First off, you posted in the correct forum :th_dblthumb2:

Secondly, I'd honestly say your best bet is to go with an aftermarket head unit that includes both bluetooth and a USB port.


----------



## Bruno (Aug 20, 2012)

The Bluetooth can be integrated - there are a few devices on the market, namely the BlueStar (it disables your OnStar) - if you've got a fleet vehicle, it may or may not have come with OnStar though. 

The USB may be a little trickier to accomplish, depending if the harness can be connected directly to the back of the radio or not.. Maybe someone else can chime in?


----------



## obermd (Mar 3, 2012)

There are two base radios - one that supports the PDIM Aux module and one that doesn't. Also there are two On-Star modules, one that support hands free calling and one that doesn't. What are the exact features you have on your Cruze and what are you looking for?

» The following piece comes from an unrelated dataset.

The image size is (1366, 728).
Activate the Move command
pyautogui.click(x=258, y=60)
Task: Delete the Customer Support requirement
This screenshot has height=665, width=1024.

On-Star with or without hands free calling?
Radio with or without an AUX port in the center glovebox?


----------



## tilyukon (Sep 2, 2012)

i have the radio that has the 3.5 aux in the center console, but i dont have on-star at all


----------



## amalmer71 (Apr 5, 2012)

This unit works very, very well.

http://www.bestbuy.com/site/iSimple+-+Bluetooth+FM+Modulator+-+Black/3440192.p?id=1218402141317&skuId=3440192#tabbed-customerreviews


----------



## Subic (May 6, 2012)

One place I found very helpful. Not bought there yet but considering it.
I also have a fleet Cruze, no onstar, aux but no usb.
Crutchfield: Car Stereo, Speakers, Home Theater, LCD TV, Digital Cameras
.
scroll down to 'outfit my car'
Edit to add
If you go the after market radio I strongly suggest you also get the car harness. It is $100 but a lot less splicing of wires. Also retains chimes and alarms.


----------



## obermd (Mar 3, 2012)

Subic said:


> One place I found very helpful. Not bought there yet but considering it.
> I also have a fleet Cruze, no onstar, aux but no usb.
> Crutchfield: Car Stereo, Speakers, Home Theater, LCD TV, Digital Cameras
> .
> ...


GM's security system requires the car harness as well.


----------